Fortunately when push came to shove and I started the project, I realized how much I truly learned. It was just my data, a Jupyter notebook, and I. The feeling of empowerment overwhelmed me as I started to code away cleaning the data. As with any relationship, the honeymoon phase only lasts so long. The end of the honeymoon phase came to an end right when I started to try and code the categorical variables.
Looking back on it, I am not sure why the categorical variables seemed so difficult to me. Sure enough with hard work and determination I was able to get through the categorical variable selection process. I used Google as my best friend and researched definitions and examples of categorical variables.

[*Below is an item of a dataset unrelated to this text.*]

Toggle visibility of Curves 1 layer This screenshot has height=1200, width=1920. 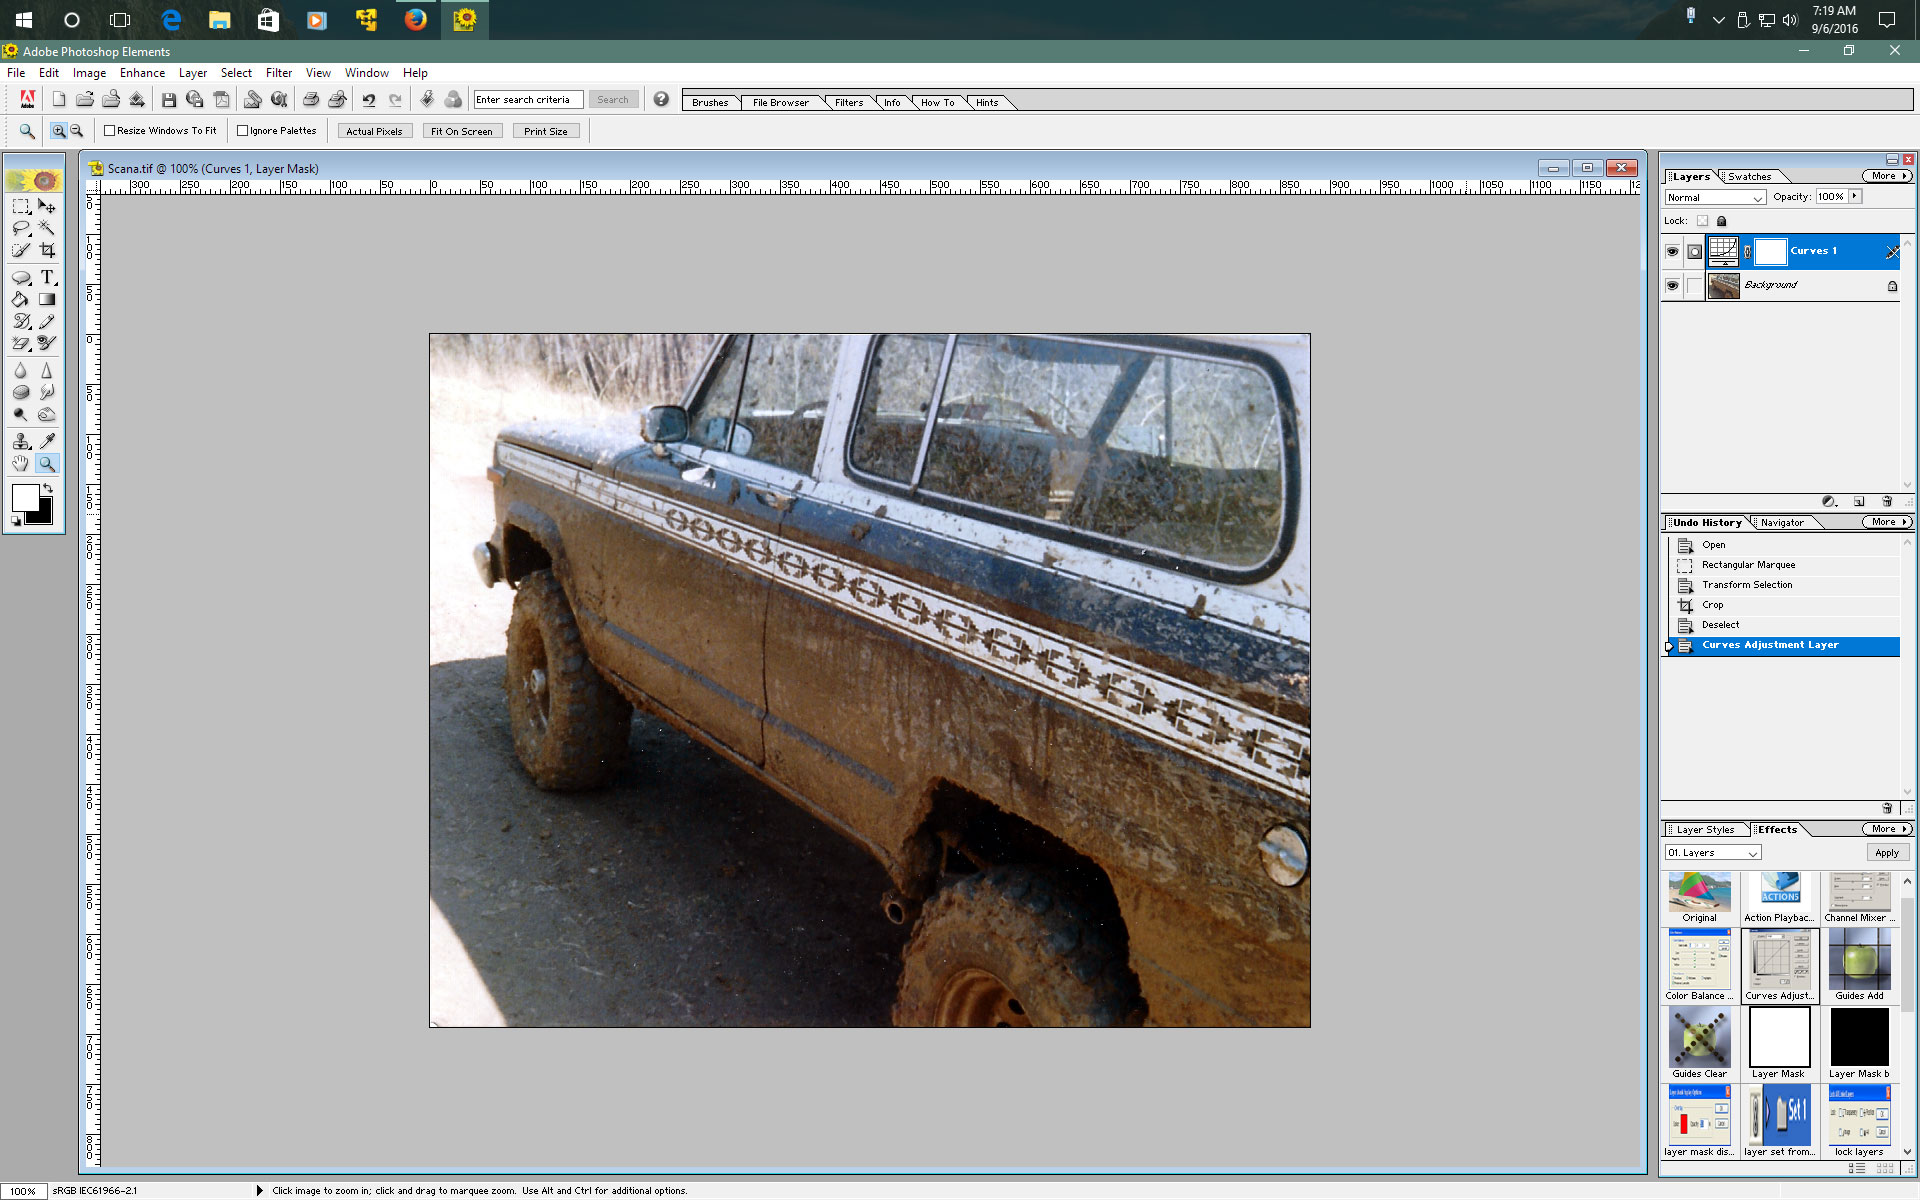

The next part was decding whether to use one hot coding or binning techniques. I think for whatever reason this was what scared me the most. Luckily with the help of the labs and stack overflow, I was able to model my categorical data creation off of the researched examples. I decided to use the pandas method “get_dummies” for most of my variables. The one variable I will touch on here is the “yr_built”. I decided to bin this variable into decades using the binning techniques taught in the FlatIron curriculum.
I am still not done this project, but I already have learned so much about myself, the coding project process, and about python. The best part of the whole project has to be the feeling you get when your r-squared value is higher than the required .80. This is the true testament to the OSEMN process. After all the strenuous data manipulation and cleaning, knowing your model is accurately predicting the target variable is such a rewarding feeling. I am only at the beginning and I know Data Science has already blown my mind and will continue to do so along this journey.